WHAT IS EXPECTED: Would you please output the records exactly as they appear below?

Dataset entries:
________

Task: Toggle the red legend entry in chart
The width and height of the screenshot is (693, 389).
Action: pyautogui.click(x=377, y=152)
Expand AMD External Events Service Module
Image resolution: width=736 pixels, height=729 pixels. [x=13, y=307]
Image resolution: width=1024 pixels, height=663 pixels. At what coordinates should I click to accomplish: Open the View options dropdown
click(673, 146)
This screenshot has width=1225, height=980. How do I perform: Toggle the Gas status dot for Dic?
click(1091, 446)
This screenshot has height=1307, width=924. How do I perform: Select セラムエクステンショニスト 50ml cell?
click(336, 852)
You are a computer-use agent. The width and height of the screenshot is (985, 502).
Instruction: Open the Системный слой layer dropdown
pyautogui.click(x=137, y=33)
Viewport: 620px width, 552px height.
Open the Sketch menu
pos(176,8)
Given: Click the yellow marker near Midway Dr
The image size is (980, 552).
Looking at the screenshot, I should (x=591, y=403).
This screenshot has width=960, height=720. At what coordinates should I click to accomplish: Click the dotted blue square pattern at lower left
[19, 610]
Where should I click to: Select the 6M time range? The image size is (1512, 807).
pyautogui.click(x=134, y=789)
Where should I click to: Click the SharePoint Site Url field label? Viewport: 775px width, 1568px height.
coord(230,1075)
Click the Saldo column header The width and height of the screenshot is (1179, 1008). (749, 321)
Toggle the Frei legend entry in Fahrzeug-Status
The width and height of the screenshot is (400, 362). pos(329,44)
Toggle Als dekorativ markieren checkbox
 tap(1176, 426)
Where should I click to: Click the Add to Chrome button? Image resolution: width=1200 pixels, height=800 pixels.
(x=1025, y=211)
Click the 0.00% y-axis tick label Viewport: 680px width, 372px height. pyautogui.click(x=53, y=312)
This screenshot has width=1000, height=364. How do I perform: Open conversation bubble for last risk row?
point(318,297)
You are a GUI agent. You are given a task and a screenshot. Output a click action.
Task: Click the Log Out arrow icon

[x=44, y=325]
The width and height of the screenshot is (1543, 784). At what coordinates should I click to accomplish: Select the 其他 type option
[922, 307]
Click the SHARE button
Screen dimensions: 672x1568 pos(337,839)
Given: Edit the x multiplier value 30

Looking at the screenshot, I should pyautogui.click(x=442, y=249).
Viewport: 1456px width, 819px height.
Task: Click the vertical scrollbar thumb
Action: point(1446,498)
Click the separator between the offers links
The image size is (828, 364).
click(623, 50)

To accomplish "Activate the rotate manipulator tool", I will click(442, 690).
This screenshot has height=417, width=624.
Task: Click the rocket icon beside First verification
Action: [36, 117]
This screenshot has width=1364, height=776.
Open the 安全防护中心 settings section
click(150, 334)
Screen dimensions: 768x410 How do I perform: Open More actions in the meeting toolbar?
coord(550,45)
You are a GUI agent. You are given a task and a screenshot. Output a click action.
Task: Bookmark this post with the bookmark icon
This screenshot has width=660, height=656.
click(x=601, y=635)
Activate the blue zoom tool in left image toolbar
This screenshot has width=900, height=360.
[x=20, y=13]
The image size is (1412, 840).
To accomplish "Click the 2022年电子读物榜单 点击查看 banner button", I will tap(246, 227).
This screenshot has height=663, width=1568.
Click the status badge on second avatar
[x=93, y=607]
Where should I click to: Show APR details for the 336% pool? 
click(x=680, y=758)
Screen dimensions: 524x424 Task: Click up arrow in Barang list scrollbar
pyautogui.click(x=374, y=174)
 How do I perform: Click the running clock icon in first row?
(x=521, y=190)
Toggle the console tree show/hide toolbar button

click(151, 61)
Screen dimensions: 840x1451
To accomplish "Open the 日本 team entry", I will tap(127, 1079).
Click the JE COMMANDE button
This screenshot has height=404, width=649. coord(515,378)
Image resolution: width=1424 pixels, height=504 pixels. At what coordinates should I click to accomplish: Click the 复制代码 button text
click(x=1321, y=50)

________

EXERCISE SOLUTION:
Task: Toggle the red legend entry in chart
The width and height of the screenshot is (693, 389).
Action: pyautogui.click(x=377, y=152)
Expand AMD External Events Service Module
Image resolution: width=736 pixels, height=729 pixels. [x=13, y=307]
Image resolution: width=1024 pixels, height=663 pixels. At what coordinates should I click to accomplish: Open the View options dropdown
click(673, 146)
This screenshot has width=1225, height=980. How do I perform: Toggle the Gas status dot for Dic?
click(1091, 446)
This screenshot has height=1307, width=924. How do I perform: Select セラムエクステンショニスト 50ml cell?
click(336, 852)
You are a computer-use agent. The width and height of the screenshot is (985, 502).
Instruction: Open the Системный слой layer dropdown
pyautogui.click(x=137, y=33)
Viewport: 620px width, 552px height.
Open the Sketch menu
pos(176,8)
Given: Click the yellow marker near Midway Dr
The image size is (980, 552).
Looking at the screenshot, I should (x=591, y=403).
This screenshot has width=960, height=720. At what coordinates should I click to accomplish: Click the dotted blue square pattern at lower left
[19, 610]
Where should I click to: Select the 6M time range? The image size is (1512, 807).
pyautogui.click(x=134, y=789)
Where should I click to: Click the SharePoint Site Url field label? Viewport: 775px width, 1568px height.
coord(230,1075)
Click the Saldo column header The width and height of the screenshot is (1179, 1008). (749, 321)
Toggle the Frei legend entry in Fahrzeug-Status
The width and height of the screenshot is (400, 362). pos(329,44)
Toggle Als dekorativ markieren checkbox
 tap(1176, 426)
Where should I click to: Click the Add to Chrome button? Image resolution: width=1200 pixels, height=800 pixels.
(x=1025, y=211)
Click the 0.00% y-axis tick label Viewport: 680px width, 372px height. pyautogui.click(x=53, y=312)
This screenshot has width=1000, height=364. How do I perform: Open conversation bubble for last risk row?
point(318,297)
You are a GUI agent. You are given a task and a screenshot. Output a click action.
Task: Click the Log Out arrow icon

[x=44, y=325]
The width and height of the screenshot is (1543, 784). At what coordinates should I click to accomplish: Select the 其他 type option
[922, 307]
Click the SHARE button
Screen dimensions: 672x1568 pos(337,839)
Given: Edit the x multiplier value 30

Looking at the screenshot, I should pyautogui.click(x=442, y=249).
Viewport: 1456px width, 819px height.
Task: Click the vertical scrollbar thumb
Action: point(1446,498)
Click the separator between the offers links
The image size is (828, 364).
click(623, 50)

To accomplish "Activate the rotate manipulator tool", I will click(442, 690).
This screenshot has height=417, width=624.
Task: Click the rocket icon beside First verification
Action: [36, 117]
This screenshot has width=1364, height=776.
Open the 安全防护中心 settings section
click(150, 334)
Screen dimensions: 768x410 How do I perform: Open More actions in the meeting toolbar?
coord(550,45)
You are a GUI agent. You are given a task and a screenshot. Output a click action.
Task: Bookmark this post with the bookmark icon
This screenshot has width=660, height=656.
click(x=601, y=635)
Activate the blue zoom tool in left image toolbar
This screenshot has width=900, height=360.
[x=20, y=13]
The image size is (1412, 840).
To accomplish "Click the 2022年电子读物榜单 点击查看 banner button", I will tap(246, 227).
This screenshot has height=663, width=1568.
Click the status badge on second avatar
[x=93, y=607]
Where should I click to: Show APR details for the 336% pool? 
click(x=680, y=758)
Screen dimensions: 524x424 Task: Click up arrow in Barang list scrollbar
pyautogui.click(x=374, y=174)
 How do I perform: Click the running clock icon in first row?
(x=521, y=190)
Toggle the console tree show/hide toolbar button

click(151, 61)
Screen dimensions: 840x1451
To accomplish "Open the 日本 team entry", I will tap(127, 1079).
Click the JE COMMANDE button
This screenshot has height=404, width=649. coord(515,378)
Image resolution: width=1424 pixels, height=504 pixels. At what coordinates should I click to accomplish: Click the 复制代码 button text
click(x=1321, y=50)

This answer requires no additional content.